## RECORDS FOR THIS TASK

+ + + +

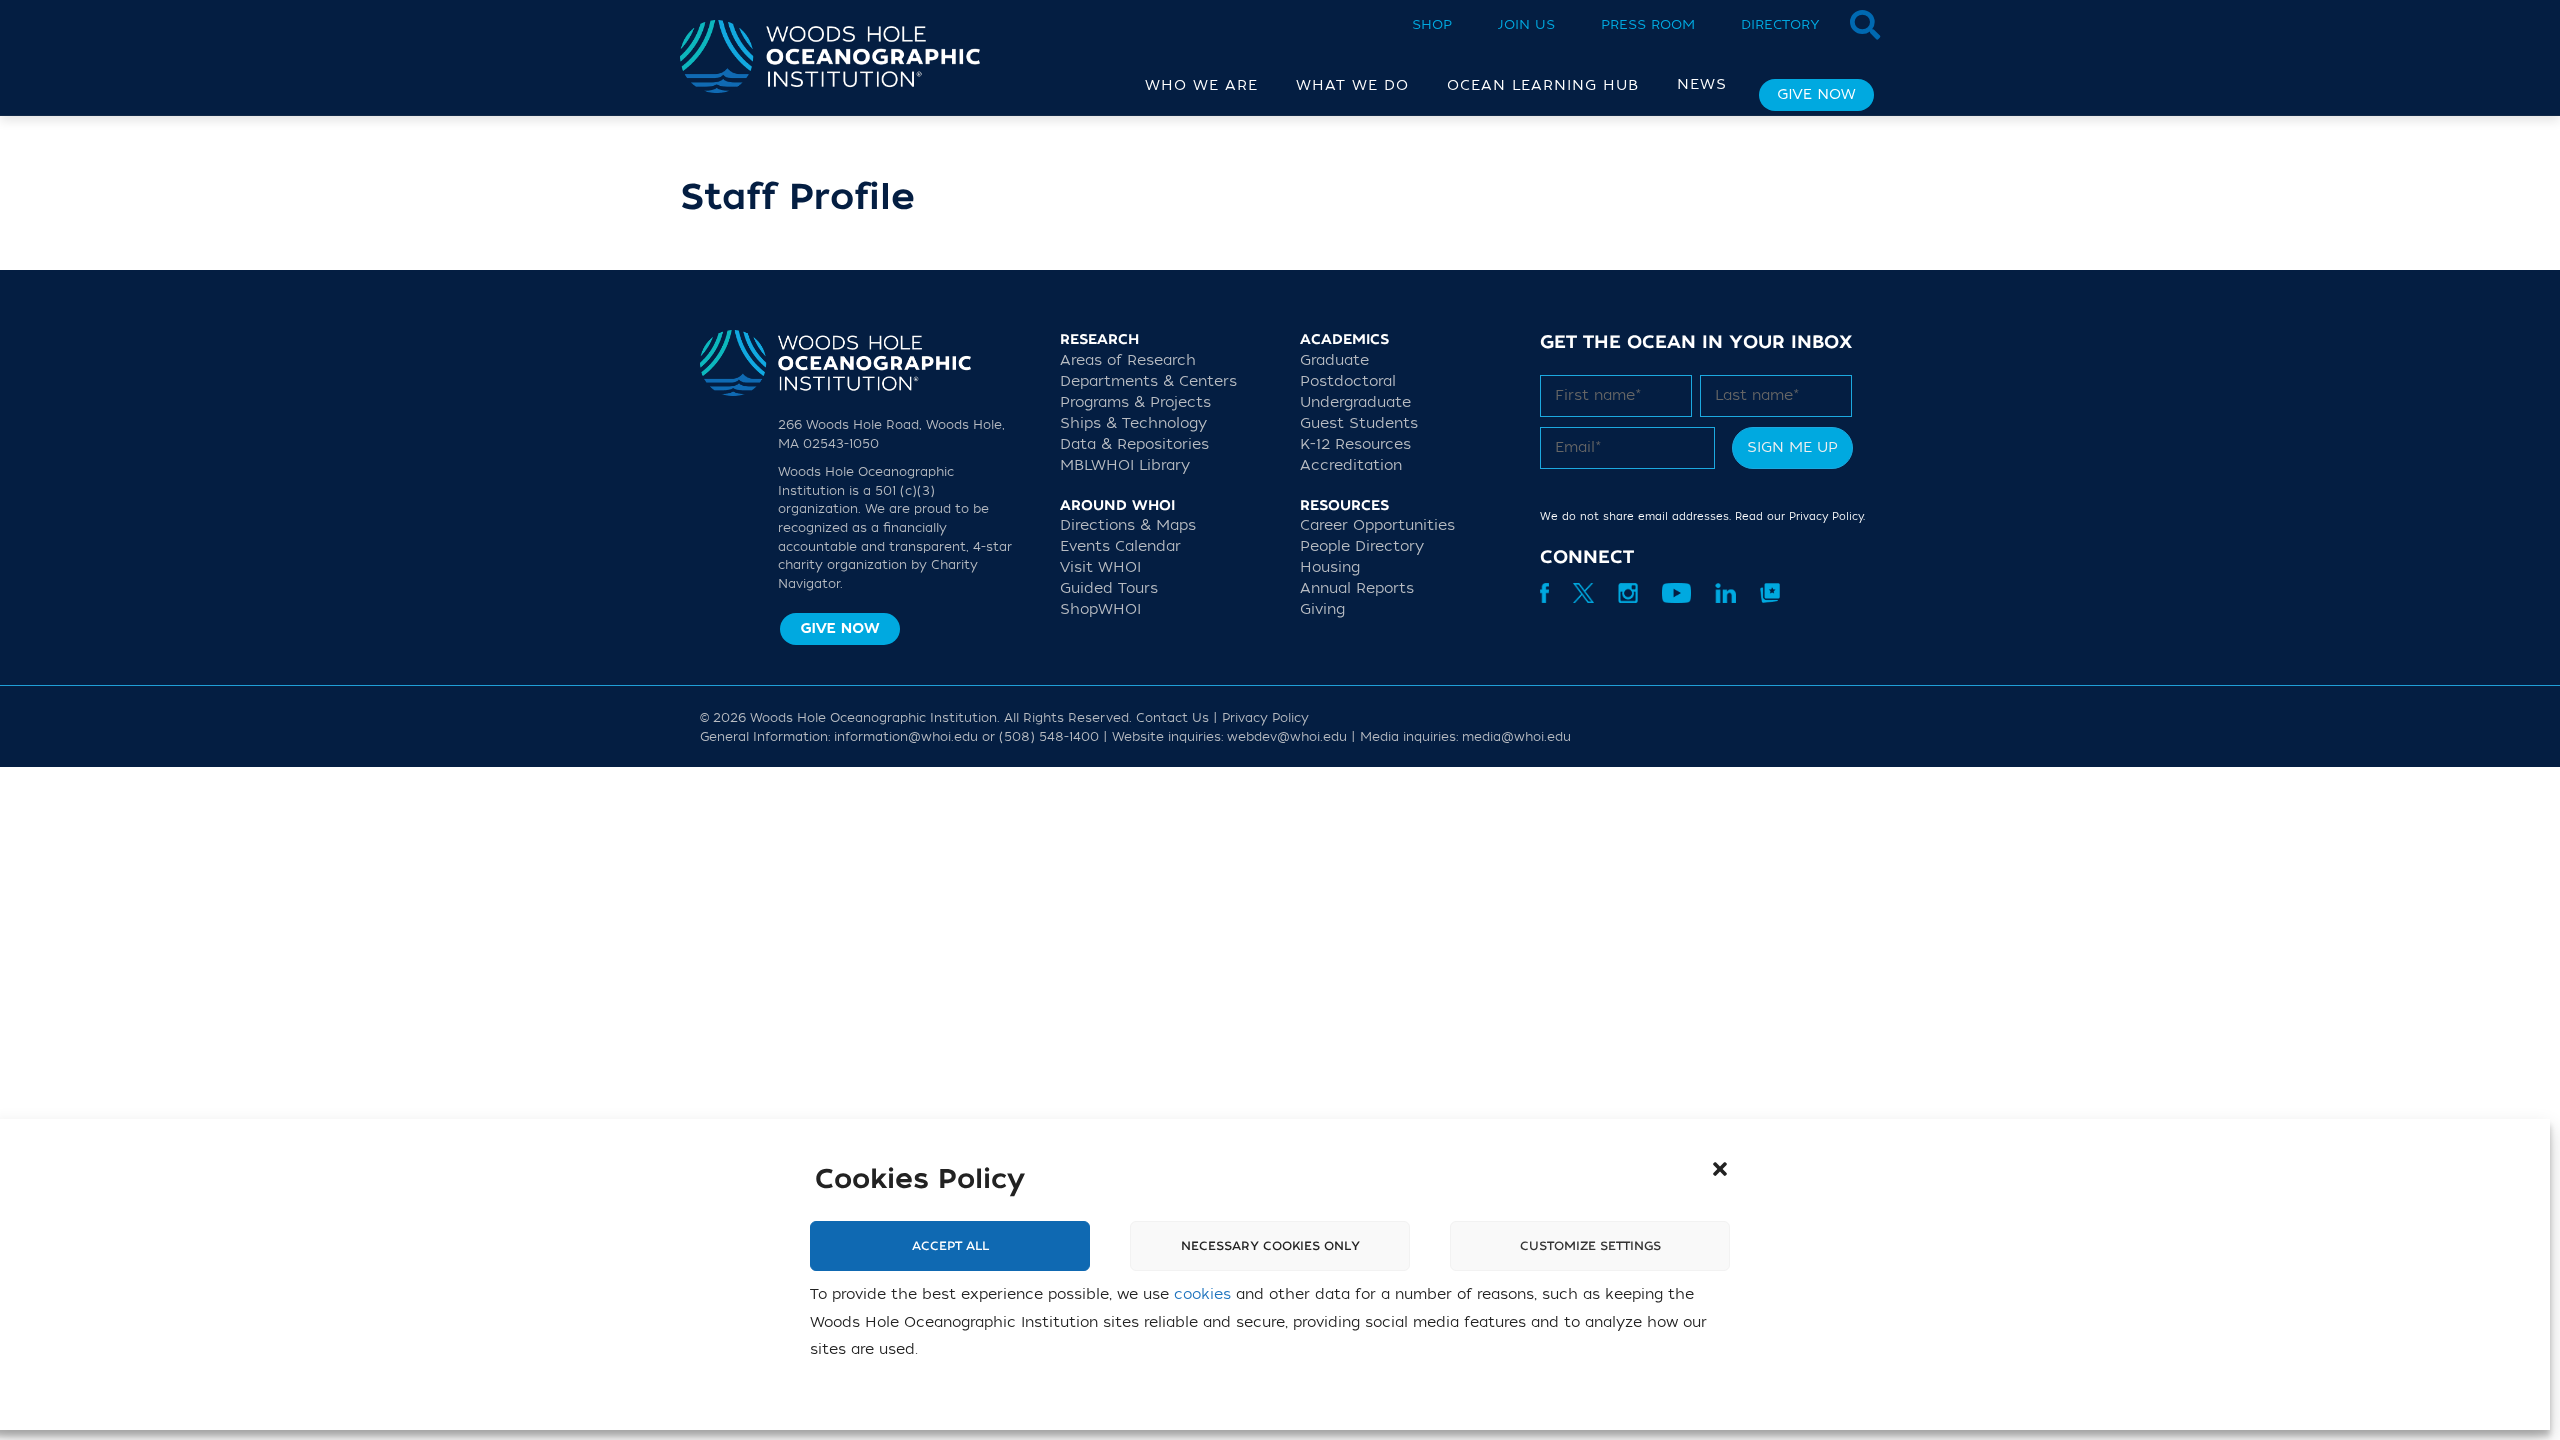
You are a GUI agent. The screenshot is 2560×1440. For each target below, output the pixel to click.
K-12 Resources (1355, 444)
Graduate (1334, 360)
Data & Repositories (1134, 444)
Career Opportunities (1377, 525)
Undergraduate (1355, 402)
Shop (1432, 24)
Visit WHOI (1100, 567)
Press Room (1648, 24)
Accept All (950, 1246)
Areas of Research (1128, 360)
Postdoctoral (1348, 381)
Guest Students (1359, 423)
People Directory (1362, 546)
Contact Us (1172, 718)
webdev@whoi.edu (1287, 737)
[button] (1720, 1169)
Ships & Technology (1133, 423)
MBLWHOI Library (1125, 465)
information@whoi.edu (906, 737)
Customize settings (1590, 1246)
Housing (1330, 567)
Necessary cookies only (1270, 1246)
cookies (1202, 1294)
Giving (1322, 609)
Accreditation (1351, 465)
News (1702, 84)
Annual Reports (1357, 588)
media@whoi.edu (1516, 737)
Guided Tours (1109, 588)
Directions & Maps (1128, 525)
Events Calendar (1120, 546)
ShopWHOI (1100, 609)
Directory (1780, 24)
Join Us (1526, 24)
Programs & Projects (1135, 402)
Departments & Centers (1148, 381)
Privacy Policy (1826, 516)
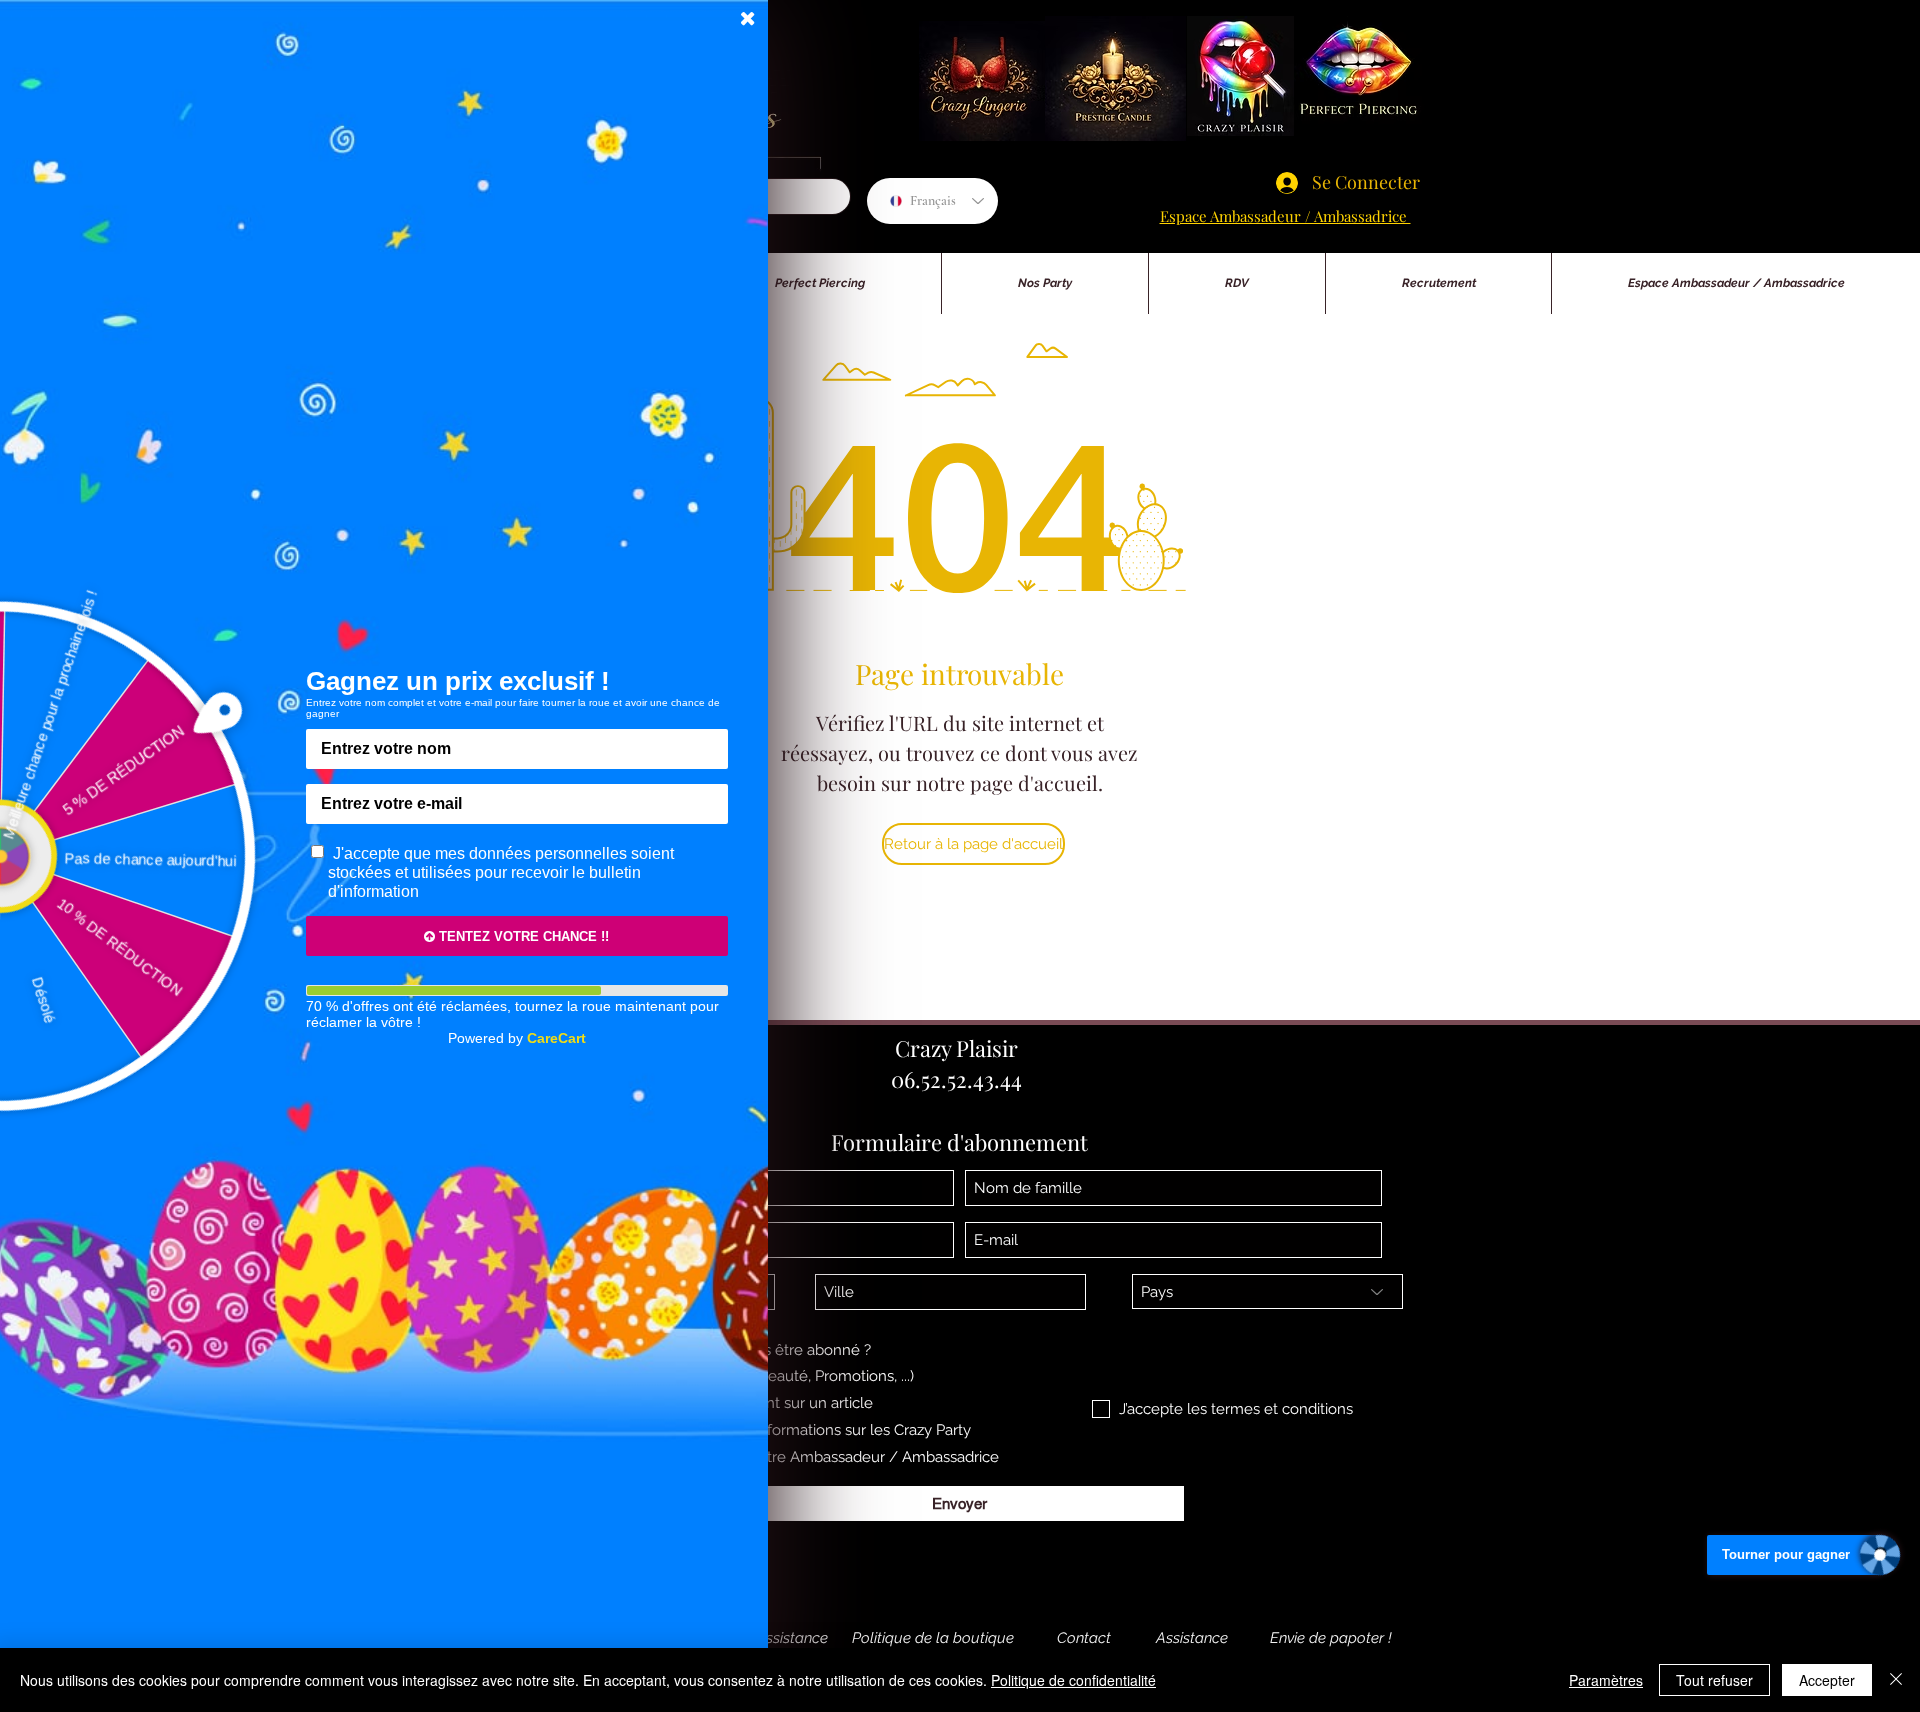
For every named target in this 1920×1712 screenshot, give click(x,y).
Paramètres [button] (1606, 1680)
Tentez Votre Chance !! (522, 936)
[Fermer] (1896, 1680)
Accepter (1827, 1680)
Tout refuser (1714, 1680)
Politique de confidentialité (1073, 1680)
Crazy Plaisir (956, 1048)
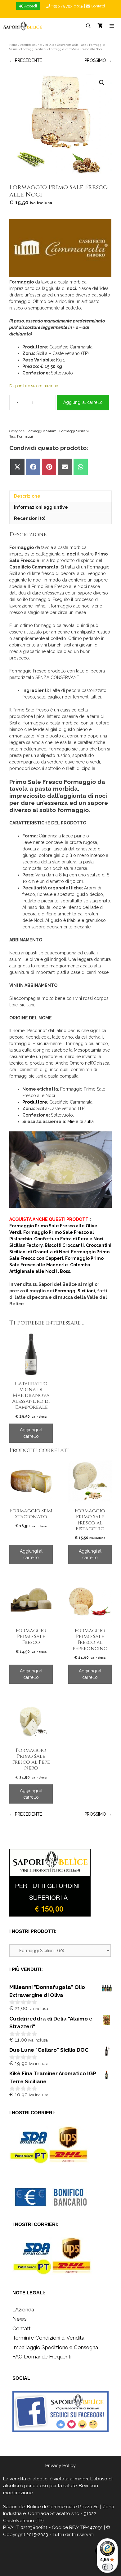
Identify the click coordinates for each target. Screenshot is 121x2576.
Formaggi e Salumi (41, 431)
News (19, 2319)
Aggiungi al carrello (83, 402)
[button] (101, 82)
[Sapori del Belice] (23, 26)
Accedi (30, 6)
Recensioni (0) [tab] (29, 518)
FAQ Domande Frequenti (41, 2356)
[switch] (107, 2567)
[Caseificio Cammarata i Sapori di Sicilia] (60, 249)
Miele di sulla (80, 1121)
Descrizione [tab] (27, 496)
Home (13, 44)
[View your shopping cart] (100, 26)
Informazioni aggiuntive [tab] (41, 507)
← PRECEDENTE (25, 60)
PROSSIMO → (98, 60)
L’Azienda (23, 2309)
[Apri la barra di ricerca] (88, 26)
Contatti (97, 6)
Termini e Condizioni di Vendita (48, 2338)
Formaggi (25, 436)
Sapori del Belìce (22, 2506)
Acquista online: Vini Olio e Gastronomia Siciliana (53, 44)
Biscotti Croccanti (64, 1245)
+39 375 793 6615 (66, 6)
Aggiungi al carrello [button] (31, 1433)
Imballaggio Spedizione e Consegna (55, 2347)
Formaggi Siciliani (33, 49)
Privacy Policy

+ + + +

## INSTRUCTIONS FOR THE TASK
In the listing above, find the line with "Formaggi (25, 436)" and the line with "Formaggi Siciliani (33, 49)", then print exactly those two lines and every line between them, and nothing more.

## FINAL ANSWER
Formaggi (25, 436)
Sapori del Belìce (22, 2506)
Acquista online: Vini Olio e Gastronomia Siciliana (53, 44)
Biscotti Croccanti (64, 1245)
+39 375 793 6615 (66, 6)
Aggiungi al carrello [button] (31, 1433)
Imballaggio Spedizione e Consegna (55, 2347)
Formaggi Siciliani (33, 49)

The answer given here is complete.